## What to work on
- A) Copy everything from "On 6/8/2017 04:33, Toby" down to "3 of course." in the Python email thread, word for word.
- B) Repeat word for word everything in the listing from the line containing "Given: Click the Activate New License button" down to and including the line containing "Looking at the screenshot, I should 343,135.".

## Text passage
|---|

Good point. FWIW, my submission was running Python 3.
On 6/8/2017 04:33, Toby Dickenson wrote:
In python 2, your use of range() without checking for a very large
parameter n might cause either a MemoryError exception, or trigger a
huge memory allocation just for the range list. Not a problem in
python 3 of course.
On 8 June 2017 at 09:54, Stestagg <stest...@gmail.com> wrote:
I honestly can't see a way to improve this in python. My best solution is:
def main(lines):
stack = []
sa = stack.append
sp = stack.pop
si = stack.__getitem__
for line in lines:
meth = line[:3]
if meth == b'pus':
sa(int(line[5:]))
elif meth == b'pop':
sp()
else:
parts = line[15:].split()
end = len(stack)-1
amount = int(parts[1])
for x in range(int(parts[0])):
index = end - x
stack[index] += amount
print(stack[-1] if stack else None)
which comes out about 25% faster than your solution.

|---|

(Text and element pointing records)
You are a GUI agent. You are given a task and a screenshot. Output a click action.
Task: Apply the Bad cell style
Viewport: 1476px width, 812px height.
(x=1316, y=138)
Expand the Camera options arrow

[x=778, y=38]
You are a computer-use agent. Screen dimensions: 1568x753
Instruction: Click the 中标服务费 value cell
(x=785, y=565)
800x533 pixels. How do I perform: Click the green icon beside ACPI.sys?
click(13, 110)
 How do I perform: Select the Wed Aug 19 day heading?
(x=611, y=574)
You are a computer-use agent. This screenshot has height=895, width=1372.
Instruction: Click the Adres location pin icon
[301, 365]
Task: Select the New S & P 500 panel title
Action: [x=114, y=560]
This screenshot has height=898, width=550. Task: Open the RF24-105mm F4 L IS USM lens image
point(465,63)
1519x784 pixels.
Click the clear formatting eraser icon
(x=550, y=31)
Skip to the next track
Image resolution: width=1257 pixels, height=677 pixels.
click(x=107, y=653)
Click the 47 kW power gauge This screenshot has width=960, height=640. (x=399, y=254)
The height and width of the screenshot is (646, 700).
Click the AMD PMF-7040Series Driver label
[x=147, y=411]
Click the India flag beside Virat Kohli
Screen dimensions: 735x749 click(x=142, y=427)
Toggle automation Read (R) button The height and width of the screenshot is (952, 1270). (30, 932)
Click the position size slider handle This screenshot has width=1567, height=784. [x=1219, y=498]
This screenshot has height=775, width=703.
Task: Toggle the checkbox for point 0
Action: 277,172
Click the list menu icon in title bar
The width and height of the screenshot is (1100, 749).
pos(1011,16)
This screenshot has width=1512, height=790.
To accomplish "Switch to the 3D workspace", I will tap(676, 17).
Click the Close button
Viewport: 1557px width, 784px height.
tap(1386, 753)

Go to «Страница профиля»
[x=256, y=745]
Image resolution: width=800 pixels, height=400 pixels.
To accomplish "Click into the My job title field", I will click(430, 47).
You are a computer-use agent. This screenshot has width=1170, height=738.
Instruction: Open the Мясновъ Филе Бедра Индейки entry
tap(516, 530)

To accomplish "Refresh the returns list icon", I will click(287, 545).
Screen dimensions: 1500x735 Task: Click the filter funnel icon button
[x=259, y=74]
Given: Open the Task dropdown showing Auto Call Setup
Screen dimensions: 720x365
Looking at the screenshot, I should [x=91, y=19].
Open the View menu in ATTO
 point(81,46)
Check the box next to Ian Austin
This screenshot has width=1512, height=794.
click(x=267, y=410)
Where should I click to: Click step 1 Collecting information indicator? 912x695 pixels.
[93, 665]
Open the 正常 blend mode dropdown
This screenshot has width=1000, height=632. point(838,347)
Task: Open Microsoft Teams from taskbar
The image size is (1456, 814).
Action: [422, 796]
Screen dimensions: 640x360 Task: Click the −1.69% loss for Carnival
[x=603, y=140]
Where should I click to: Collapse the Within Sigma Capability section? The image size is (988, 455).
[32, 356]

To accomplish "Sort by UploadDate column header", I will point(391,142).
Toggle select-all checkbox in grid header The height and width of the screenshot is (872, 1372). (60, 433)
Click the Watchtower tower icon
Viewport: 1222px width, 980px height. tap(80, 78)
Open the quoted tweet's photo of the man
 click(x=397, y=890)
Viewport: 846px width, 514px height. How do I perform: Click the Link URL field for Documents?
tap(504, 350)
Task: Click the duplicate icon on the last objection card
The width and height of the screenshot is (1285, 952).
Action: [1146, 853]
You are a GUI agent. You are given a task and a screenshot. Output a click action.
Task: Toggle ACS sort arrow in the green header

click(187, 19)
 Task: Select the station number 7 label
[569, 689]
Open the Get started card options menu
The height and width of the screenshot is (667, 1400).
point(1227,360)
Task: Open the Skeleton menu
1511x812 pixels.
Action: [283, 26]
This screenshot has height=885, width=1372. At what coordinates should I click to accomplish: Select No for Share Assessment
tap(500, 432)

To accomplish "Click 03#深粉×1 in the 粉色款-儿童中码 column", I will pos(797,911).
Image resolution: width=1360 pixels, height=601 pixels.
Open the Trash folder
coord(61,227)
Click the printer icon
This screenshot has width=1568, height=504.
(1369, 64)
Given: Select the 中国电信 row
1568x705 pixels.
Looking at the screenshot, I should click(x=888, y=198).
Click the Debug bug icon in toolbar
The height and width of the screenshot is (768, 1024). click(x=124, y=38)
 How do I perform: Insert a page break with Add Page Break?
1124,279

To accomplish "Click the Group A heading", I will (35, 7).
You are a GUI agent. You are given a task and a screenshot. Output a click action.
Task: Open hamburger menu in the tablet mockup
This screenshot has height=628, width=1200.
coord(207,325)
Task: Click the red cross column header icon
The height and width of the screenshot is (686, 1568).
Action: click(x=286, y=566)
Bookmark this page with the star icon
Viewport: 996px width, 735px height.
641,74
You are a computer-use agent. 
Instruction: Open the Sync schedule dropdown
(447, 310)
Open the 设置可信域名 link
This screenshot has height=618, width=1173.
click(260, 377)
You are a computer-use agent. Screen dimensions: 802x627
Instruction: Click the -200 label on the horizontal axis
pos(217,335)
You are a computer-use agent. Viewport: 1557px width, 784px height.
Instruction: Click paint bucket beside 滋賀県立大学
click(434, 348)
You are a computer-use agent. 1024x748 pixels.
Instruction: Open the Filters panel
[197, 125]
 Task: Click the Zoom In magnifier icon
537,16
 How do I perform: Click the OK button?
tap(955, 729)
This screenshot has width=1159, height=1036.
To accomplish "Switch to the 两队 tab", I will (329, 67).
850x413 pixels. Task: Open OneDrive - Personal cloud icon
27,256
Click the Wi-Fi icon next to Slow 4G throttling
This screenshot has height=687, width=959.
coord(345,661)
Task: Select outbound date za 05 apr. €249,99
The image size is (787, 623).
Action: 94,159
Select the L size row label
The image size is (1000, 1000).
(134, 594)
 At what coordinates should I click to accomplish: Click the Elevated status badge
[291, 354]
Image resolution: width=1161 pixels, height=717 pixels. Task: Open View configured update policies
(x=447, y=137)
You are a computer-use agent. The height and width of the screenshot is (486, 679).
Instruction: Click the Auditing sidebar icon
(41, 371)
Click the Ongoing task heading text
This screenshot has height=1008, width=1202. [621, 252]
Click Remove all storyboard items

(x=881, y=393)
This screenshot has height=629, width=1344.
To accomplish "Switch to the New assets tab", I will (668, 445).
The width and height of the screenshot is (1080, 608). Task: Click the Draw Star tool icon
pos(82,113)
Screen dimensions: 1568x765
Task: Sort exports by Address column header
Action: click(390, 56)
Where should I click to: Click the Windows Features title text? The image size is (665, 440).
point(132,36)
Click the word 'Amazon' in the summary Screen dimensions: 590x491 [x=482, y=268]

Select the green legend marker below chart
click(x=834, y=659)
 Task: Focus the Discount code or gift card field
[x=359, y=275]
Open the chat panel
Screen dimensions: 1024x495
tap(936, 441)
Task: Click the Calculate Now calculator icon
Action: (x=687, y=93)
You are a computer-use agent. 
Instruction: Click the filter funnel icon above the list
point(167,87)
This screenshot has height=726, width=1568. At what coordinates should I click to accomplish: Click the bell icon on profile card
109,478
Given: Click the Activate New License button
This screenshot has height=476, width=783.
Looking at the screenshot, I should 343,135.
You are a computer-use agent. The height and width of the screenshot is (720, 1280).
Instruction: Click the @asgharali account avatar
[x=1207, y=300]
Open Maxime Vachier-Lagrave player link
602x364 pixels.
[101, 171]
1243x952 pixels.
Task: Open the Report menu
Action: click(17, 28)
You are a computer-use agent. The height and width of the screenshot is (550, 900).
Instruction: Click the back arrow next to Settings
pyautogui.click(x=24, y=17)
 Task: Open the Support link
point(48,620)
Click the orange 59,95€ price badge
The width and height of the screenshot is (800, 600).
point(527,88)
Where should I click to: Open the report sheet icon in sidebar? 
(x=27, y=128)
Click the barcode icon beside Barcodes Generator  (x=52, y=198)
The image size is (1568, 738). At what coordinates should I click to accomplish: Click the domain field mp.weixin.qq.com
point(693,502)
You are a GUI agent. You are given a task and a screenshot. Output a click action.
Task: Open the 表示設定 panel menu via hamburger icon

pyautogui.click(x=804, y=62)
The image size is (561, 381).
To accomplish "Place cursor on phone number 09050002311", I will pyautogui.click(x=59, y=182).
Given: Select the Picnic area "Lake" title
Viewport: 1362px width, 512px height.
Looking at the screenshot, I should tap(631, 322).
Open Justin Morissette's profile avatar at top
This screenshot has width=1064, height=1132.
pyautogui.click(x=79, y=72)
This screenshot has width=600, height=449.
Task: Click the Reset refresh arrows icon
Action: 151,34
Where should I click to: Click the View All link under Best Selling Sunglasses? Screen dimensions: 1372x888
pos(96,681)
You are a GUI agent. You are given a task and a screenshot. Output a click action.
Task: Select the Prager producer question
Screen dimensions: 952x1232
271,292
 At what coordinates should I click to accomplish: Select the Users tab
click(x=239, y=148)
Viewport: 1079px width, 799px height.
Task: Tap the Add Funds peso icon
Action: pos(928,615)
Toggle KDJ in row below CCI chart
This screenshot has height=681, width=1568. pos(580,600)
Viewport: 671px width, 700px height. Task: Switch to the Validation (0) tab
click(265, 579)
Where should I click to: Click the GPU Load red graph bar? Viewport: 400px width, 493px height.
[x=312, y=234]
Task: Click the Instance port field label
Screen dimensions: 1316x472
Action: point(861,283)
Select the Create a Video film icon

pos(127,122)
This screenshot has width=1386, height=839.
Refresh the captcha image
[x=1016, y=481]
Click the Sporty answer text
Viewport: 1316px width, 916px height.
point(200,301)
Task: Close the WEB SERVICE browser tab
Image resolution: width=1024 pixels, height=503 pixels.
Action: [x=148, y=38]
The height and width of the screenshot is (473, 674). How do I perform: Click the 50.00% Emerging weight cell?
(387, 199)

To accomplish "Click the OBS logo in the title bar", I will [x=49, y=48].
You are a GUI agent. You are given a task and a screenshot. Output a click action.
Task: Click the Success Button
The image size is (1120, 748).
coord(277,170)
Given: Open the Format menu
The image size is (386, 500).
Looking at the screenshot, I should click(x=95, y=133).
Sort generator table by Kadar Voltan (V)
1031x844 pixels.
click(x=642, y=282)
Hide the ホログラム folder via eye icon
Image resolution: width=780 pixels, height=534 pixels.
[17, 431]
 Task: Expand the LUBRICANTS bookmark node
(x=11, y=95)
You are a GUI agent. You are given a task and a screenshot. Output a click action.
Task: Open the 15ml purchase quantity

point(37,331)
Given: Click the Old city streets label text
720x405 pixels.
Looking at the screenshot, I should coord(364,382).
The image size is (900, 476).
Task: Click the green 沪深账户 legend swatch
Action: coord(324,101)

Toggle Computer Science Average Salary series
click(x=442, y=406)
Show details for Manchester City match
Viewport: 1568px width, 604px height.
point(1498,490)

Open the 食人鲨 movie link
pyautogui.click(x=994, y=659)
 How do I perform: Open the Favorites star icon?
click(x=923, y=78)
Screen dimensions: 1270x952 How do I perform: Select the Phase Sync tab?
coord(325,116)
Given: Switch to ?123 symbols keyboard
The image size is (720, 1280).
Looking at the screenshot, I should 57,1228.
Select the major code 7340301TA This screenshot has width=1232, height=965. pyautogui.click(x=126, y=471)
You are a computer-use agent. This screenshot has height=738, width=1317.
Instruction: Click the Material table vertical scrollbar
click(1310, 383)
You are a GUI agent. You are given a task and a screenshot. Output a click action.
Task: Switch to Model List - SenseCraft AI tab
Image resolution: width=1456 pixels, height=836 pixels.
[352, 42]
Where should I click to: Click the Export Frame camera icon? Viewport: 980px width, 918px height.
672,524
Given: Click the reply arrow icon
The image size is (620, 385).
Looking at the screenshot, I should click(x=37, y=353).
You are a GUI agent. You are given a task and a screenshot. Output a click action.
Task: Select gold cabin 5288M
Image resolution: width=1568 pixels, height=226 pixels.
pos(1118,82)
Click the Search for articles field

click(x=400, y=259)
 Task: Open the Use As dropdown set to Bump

|---|

## Exercise solutions
- A)
On 6/8/2017 04:33, Toby Dickenson wrote:
In python 2, your use of range() without checking for a very large
parameter n might cause either a MemoryError exception, or trigger a
huge memory allocation just for the range list. Not a problem in
python 3 of course.

- B)
Given: Click the Activate New License button
This screenshot has height=476, width=783.
Looking at the screenshot, I should 343,135.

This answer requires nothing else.